We went to Silverwood so we didn't spend a lot of time exploring, but Farragut had access to Lake Pend Oreille for boats and fishing, hiking trails, and a small museum.  Had we just stayed at the campground, there still would have been things to do.  Aside from just reading, I mean.  Actually just reading is my idea of a perfect camping trip, although Eric would tend to not agree with me there.

My grandpa trained here before shipping out.

The girls had a blast at Silverwood.  It was only in the mid-70s when we visited the water park, and mid-60s and rainy / windy / thunderstorm-y when we visited the amusement park, so that could have been better, but that's Mother Nature's issue, not Silverwood's.  

The water park was our favorite.  And I only took one picture, which is a bummer.


There was plenty to do for both the seven-year-old Johanna's amongst us AND the almost-13 Abby's.  Johanna and I partnered up, and we hit the wave pool, "Polliwog Park," and "Elkhorn Creek."  Johanna also did some of the water slides with Eric and Abby, but Elkhorn Creek was our favorite--you sit on an inner tube and let current take you around the circular 2 1/2 feet deep circular course.  Johanna has too much energy to be confined to a tube, so she basically just pushed me around and made sure I didn't hit any of the water hazards.

Eric and Abby went on all the crazy slides, all day long.  They were pretty wiped out by the end of the day.  We seriously didn't make it to closing, that's how tired we were.

Things to keep in mind: You can rent a locker for a few bucks to stow your belongings, but only the person who wears the ID bracelet gets access to that locker.  Eric wore ours, so when we were separated and Jo and I wanted something, we were out of luck.  You can rent inner tubes and floats, again for a few bucks, but we chose not to do that, and I can't say we really missed out on anything.  The park regulations state that you can't bring any food or water in, and we obeyed--but no one else did, and it seemed like no one cared.  On entry, they glanced in my bag for about two seconds, which made me wish I'd stuck a water bottle underneath the towels.  Drinking fountains were in short supply, although there were all manner of gift shop and food booth.

▶ Directions for this task:
Write the next part of the Silverwood trip account, starting right after its last sentence.

▶ Listed entries:

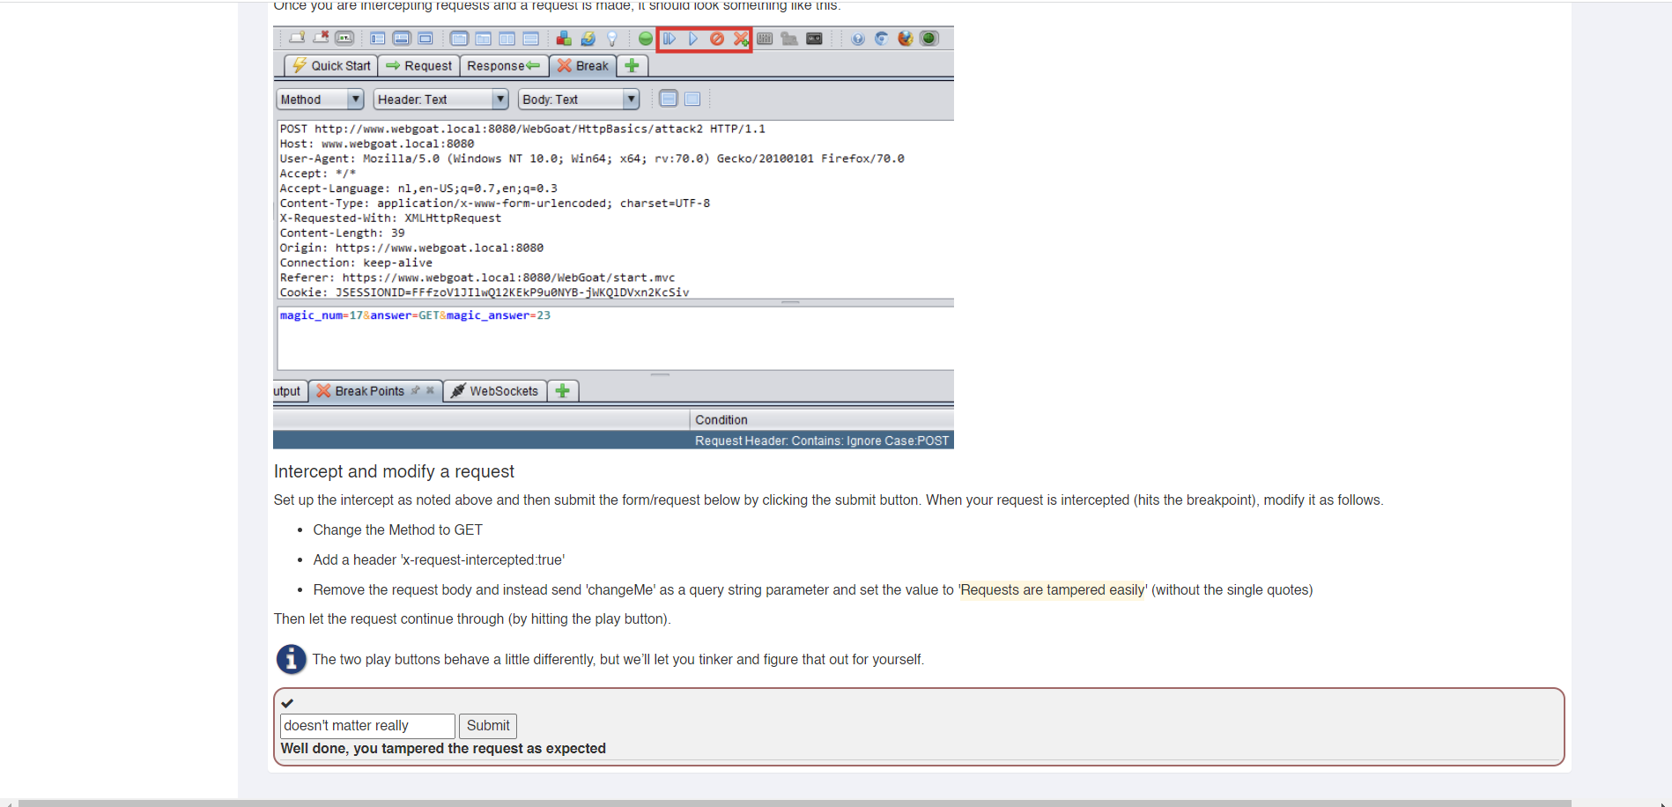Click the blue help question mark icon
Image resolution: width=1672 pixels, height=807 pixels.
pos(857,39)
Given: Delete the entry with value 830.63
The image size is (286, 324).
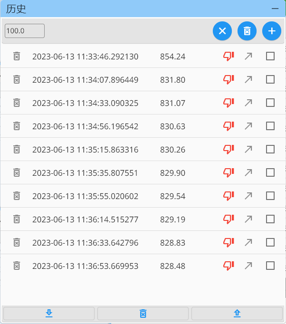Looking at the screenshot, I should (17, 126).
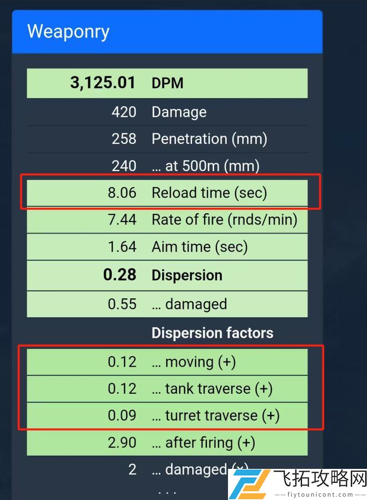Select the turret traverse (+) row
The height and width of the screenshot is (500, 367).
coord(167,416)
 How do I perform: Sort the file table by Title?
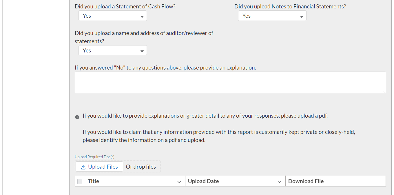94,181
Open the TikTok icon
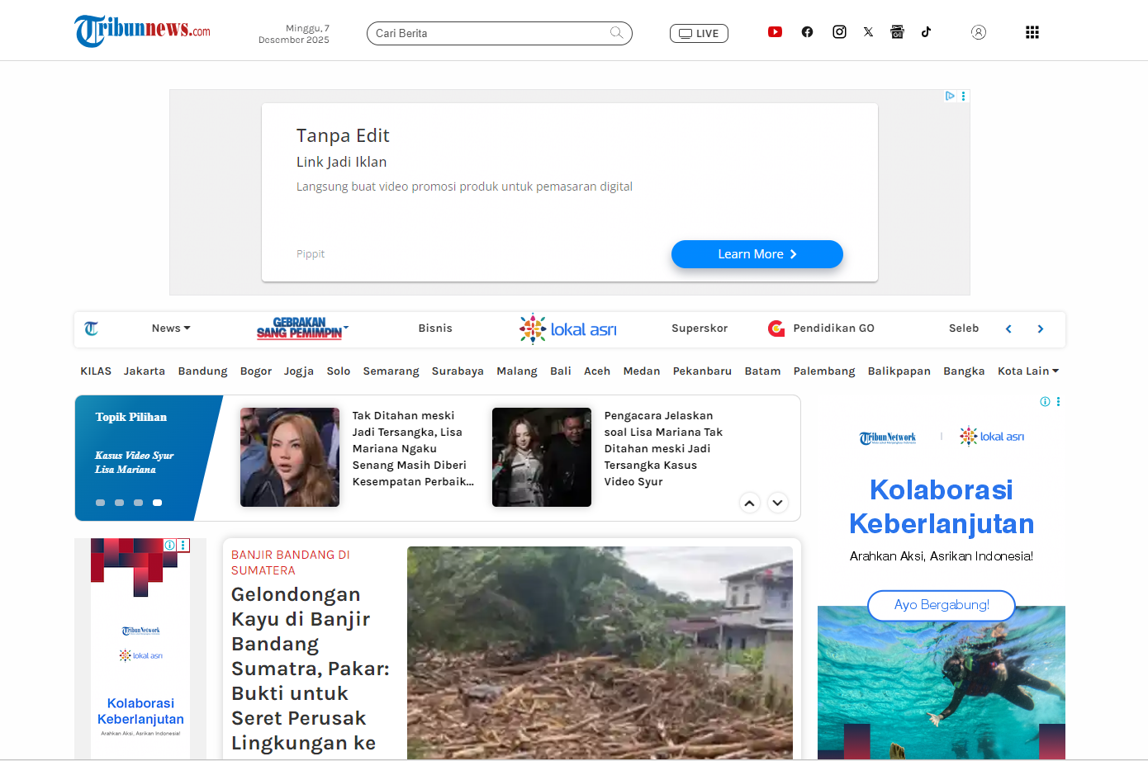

▶ Written answer:
Our amusement park experience was marred a bit by a thunderstorm, which meant most of the rides closed down soon after we arrived.  Hey, I'm all for that--I'd rather not be struck by lightening, truth be told.  We took the train ride around the park, and Johanna and I had fun shopping in the cute little Victorian village, especially the candy store.  The Americano I got at the coffee shop was terrible, but hey, we were out of the rain and thunder, so that was a plus.

We also hit the Theater of Illusion in an attempt to warm up and saw Dave Womach preform--he was pretty amazing, actually, so I'm glad we did.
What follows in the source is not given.